Comment est intervenue la question du reversement des Contractuels au Bénin ? Le fameux Programme d’Ajustement Structurel imposé par le FMI et la Banque Mondiale dans les années 1980 aux pays dominés a conduit le gouvernement de Kérékou à arrêter tout recrutement à la fonction publique et ce pendant dix ans de 1986 à 1995. Par les procédés les plus sordides appelés « départs volontaires » de la fonction publique, puis « départs ciblés », on a dégagé des fonctionnaires pour soi-disant « dégraisser » la fonction publique. A partir des années 1994, la fonction publique se vidant de ses agents, les questions de l’encadrement dans le domaine de l’enseignement et de la santé se sont posées. On a eu recours d’abord au recrutement d’un pour trois départs. Mais cela n’arrivait pas à combler les vides surtout dans le secteur de l’enseignement. Les parents d’élèves se sont mis à recruter des agents pour encadrer leurs enfants. On a connu divers statuts sous diverses appellations : « Communautaires », « contractuels locaux », « Agents PIP » « Agents mesures sociales » « Agents occasionnels » etc. Le nombre de ces agents précaires s’augmentant, les besoins se faisant de plus en plus pressants, avec le changement de paradigme (A la place du PAS, on parle désormais de Stratégie de lutte contre la pauvreté) il a fallu carrément trouver un statut général à ces agents devenus incontournables et les reverser en « contractuels d’Etat », d’où l’élaboration d’un texte de la Fonction intégrant cette catégorie d’agents correspondant à cette situation. Les reversés de 2008 étant les plus nombreux dans cette situation.

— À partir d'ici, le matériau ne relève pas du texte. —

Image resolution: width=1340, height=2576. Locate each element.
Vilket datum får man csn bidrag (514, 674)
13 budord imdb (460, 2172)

Après leur reversement, ces enseignants ont reçu des formations académiques et pédagogiques organisées et financées par l’Etat et sanctionnées par des diplômes professionnelles.
Pour quel objectif le pouvoir de la Rupture agit-il? Officiellement assainir et rationaliser le milieu enseignant. Voire ! Comment le faire ? Mais y a-t-il autre méthode fiable d’évaluer un enseignant par ailleurs déjà pourvu de ses diplômes professionnels si ce n’est en situation de classe ? Mais le gouvernement choisit de faire composer des enseignants- déjà professionnels- en mathématiques, histoire géo, anglais, physique exactement comme des élèves du cours secondaire et d’université, autrement dit en matières générales !

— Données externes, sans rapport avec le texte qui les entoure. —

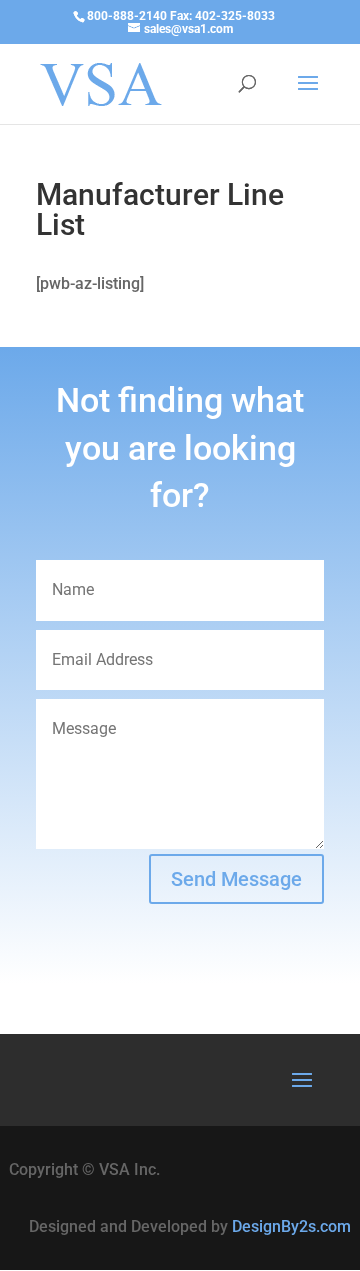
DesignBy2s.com (291, 1226)
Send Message (236, 879)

Car tenez-vous bien : il s’agit bel et bien de professionnels .Ce sont des gens formés dans les écoles professionnelles diverses ; pour les enseignants du primaire, ils ont passé avec succès le CEAP puis le CAP écrit et pratique devant des jurys composés d’Inspecteurs et Conseillers pédagogiques. Pour le secondaire ils ont été formés dans les écoles normales, ont subi avec succès leur examen de BAPES et autres, de CAPES et de CAPET etc. Dont plusieurs sont actuellement aux postes de responsabilité (Directeurs, Censeurs, surveillants, comptables etc.), des gens qui s’acquittent très bien de leur responsabilités. Sinon à qui sont dus les résultats des différents examens de fin d’année 2019 CEP, BEPC, BAC), résultats qu’on qualifie de « bons » ?
Non, les objectifs de cette mesure d’évaluation sont ailleurs que celles affichées : sous le prétexte d’assainir le milieu enseignant, c’est précariser la fonction enseignante- la privatiser et en fin de compte réduire le nombre d’enseignants. Et pourtant, le gouvernement, en son Conseil des ministres en date du 31 Juillet 2019 a bien noté qu’il y a un déficit d’enseignants de 21.729 soit, 7.397 au primaire et 14.332 au secondaire (Cf. L’Economiste du lundi 05 Aout 2019).

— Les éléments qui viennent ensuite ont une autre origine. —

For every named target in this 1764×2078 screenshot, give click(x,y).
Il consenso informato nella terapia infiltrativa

Depuis lors, on assiste à un branle-bas généralisé au niveau du corps enseignant et particulièrement des personnes ciblées pour l’instant. Des Assemblées générales se déroulent partout sur toute l’étendue du territoire national avec partout cette détermination qu’il faut coûte que coûte faire échec à cette mesure, à ce crime de masse en commission directe par le pouvoir de la Rupture. Il faut boycotter.
Mesdames et Messieurs, tout démocrate, toute personne animée d’éthique positive, tout parent d’élèves sérieux, ne peut que soutenir le monde enseignant en souffrance.
La Convention Patriotiques des Forces de Gauche par ma voix, déclare publiquement qu’elle condamne énergiquement cette dite évaluation, et soutient de toutes ses forces la lutte des enseignants, qui est en fait une lutte commune, une lutte pour le bien être de l’enseignant, pour le bon devenir de l’école béninoise.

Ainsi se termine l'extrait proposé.